Load average can be a tricky measure of a server’s performance. This article hopes to provide some insight as to what all the various numbers you can find on “top” and other Linux programs mean. This article also explains virtualized machine statistics that don’t normally appear on a standard Linux top listing.

top command breakdown

top

1
2
3
4
5
top - 17:15:19 up 32 days, 18:24, 6 users,  load average: 0.00, 0.01, 0.05
Tasks: 119 total,   1 running, 118 sleeping,   0 stopped,   0 zombie
Cpu(s):  0.0%us,  0.0%sy,  0.0%ni, 99.9%id,  0.0%wa,  0.0%hi,  0.0%si,  0.0%st
Mem:  32944828k total,  2474848k used, 30469980k free,      652k buffers
Swap:        0k total,        0k used,        0k free,  1843132k cached

top - 17:15:19 up 32 days, 18:24, 6 users

This shows you the command and the current system time; followed by the “uptime” in this case, 32 days, 18 hours and 24 minutes; finally the number of users logged in to the system, in this example, 6 users are logged in. This means via SSH, locally to the box, idling, in screen, etc.

load average: 0.00, 0.01, 0.05

This part shows you the load average, which can be a confusing topic, especially on virtual machines/the cloud.

The first number is “last minute” or “current load average” - the second number is “five minute average” and the last number is “15 minute load average”

Load average is a measure of the average number of processes that are waiting for their turn to do something on the CPU. Like a supermarket queue/line, you have to wait your turn before you can have the cashier’s full attention. The reason that load average goes up is because of the rest of the statistics and meters below this line, so going strictly off of load average may not tell the full story.

Here’s an example taken from a distcc node:

This box, as well as being a staging environment for scripts and hosting the cloud command line tools, also provides a distributed C compiler service to various machines on our network, since it has 8 CPUs and 32GB of ram and a ton of ramdisk. Under normal load, the load averages stay relatively low; while running Java scripts the load can go to 2 or higher. However, while running the compiler service under full load (10 running processes at 95% or higher CPU usage) the load average is at 0.75… How is this? Read on to discover the answer to this and other burning questions.

Tasks: 119 total, 1 running, 118 sleeping, 0 stopped, 0 zombie

Tasks: how many programs are listed when you type “ps aux” or your favorite variation.

The total number is useful to determine if you have a runaway apache server or PostgreSQL instance, but usually stays pretty steady.

The number of running processes shows you what’s currently using your CPU. Non-multithreaded applications can generally only use 1 CPU at a time, so seeing 1 process using 25% of your CPU with a load average of ~1 on a quad core server is commonplace.

The number of sleeping processes tells you what is running but not active; usually a majority of background tasks, system software, printer drivers, etc.

The number of stopped processes should generally be 0 unless you sent a SIGSTOP or kill -STOP to a process for troubleshooting.
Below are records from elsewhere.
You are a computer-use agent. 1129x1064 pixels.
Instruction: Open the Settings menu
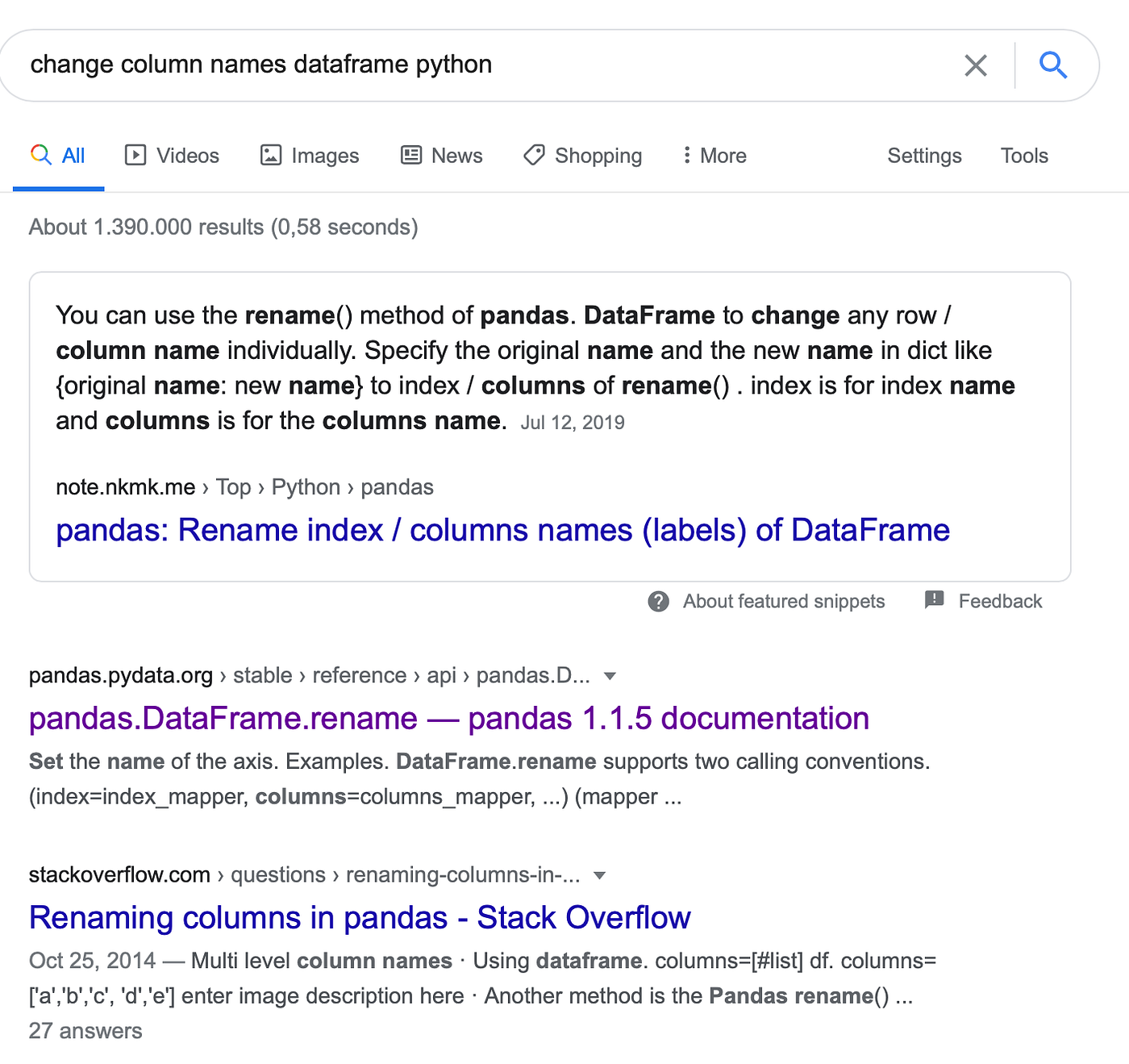[924, 155]
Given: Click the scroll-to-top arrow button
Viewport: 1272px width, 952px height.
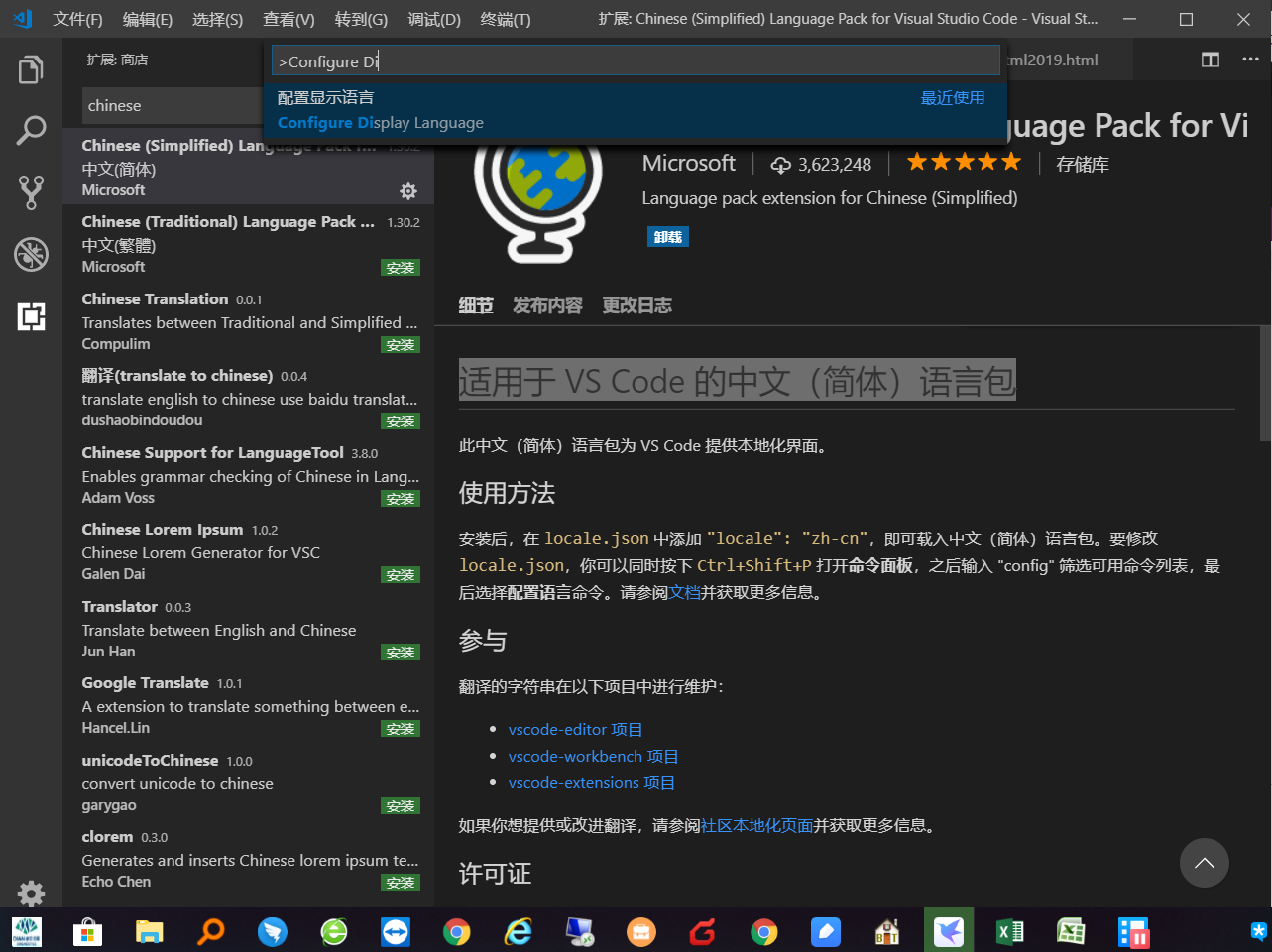Looking at the screenshot, I should 1204,863.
This number being other than 0 may be a cause for concern on production servers.

Zombie processes. My favorite of the processes. This simply means that a multi-threaded application started a child processes, and then got killed or terminated unexpectedly, leaving a dangling process known as a zombie. Apache can probably make these with a vengeance if something terrible happens. Generally this should also be 0.

CPU line

I am going to break this into two parts, because these are the actual important stats for our usage.

Cpu(s): 0.0%us, 0.0%sy, 0.0%ni, 99.9%id,

The first four statistics listed here are on every Linux machine, and most people are used to them.

  • %us shows the individual processor utilization (by userland processes such as apache, MySQL, etc.) to a maximum of 100%. So on a quad core with 1 process using 100% of 1 CPU, this will show 25%us. 12.5% on an 8 core means 1 core is pegged out.
  • %sy means system CPU usage. This generally stays low, having higher numbers here may indicate a problem with kernel configs, a driver issue, or any number of other things.
  • %ni means percentage of CPU used by userland processes that have been affected by using nice or renice commands, basically they’ve had their priorities changed from the default that the scheduler assigns to higher or lower. When you assign niceness to a process, a positive number means lower priority (1 being 1 step below normal) and a negative number means higher priority. 0 is the default, which means the scheduler gets to decide. You can adjust which scheduler your system uses, but that is an advanced topic for a later article. In addition, any percentage listed here does not overlap with %us, which only shows userland processes that haven’t had their priorities adjusted.
  • %id this is the result of subtracting the previous 3 numbers from 100.0%, and measures “idle” processing power.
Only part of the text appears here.